__Exercise details__:
Duplicate the lines, starting with the line with "Given: Close the chromedriver.storage tab" and going on through the last line. Leave the pictures out of your copy.

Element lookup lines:
★ ★ ★

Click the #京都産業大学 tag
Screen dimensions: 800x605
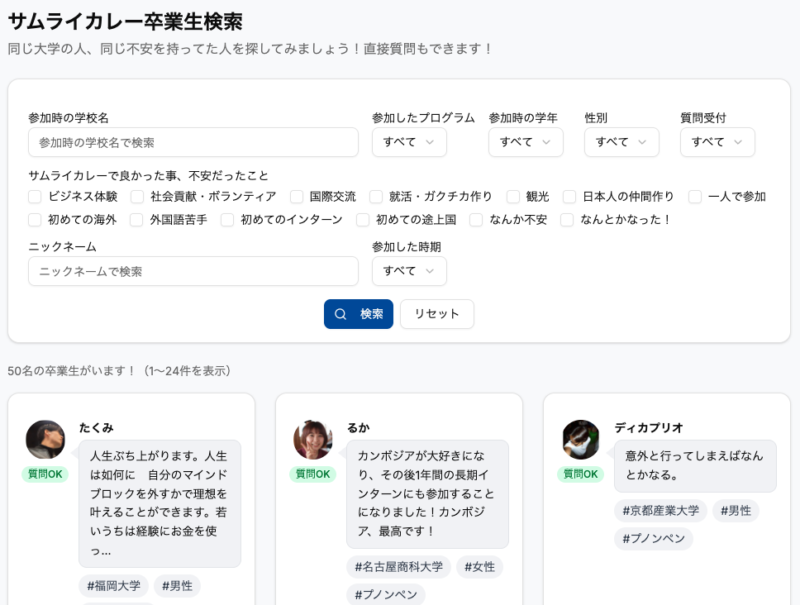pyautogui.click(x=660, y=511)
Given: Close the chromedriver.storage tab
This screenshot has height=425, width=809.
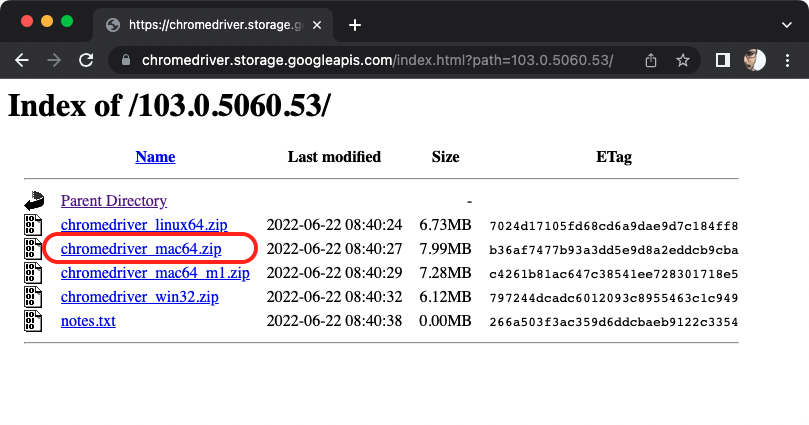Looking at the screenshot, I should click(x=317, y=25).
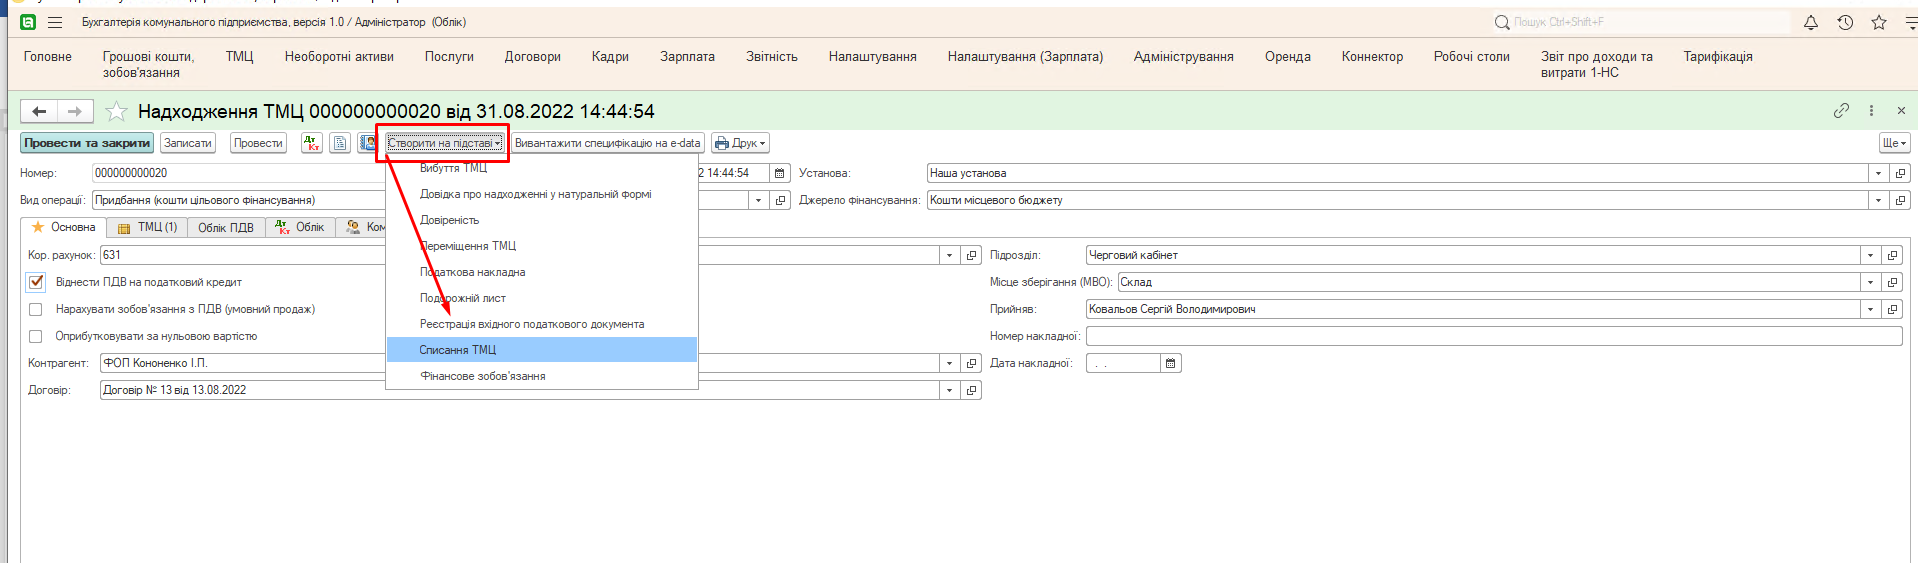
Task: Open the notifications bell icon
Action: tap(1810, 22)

★ ★ ★

__Task answer__:
Given: Close the chromedriver.storage tab
This screenshot has height=425, width=809.
Looking at the screenshot, I should click(x=317, y=25).
Task: Open the notifications bell icon
Action: tap(1810, 22)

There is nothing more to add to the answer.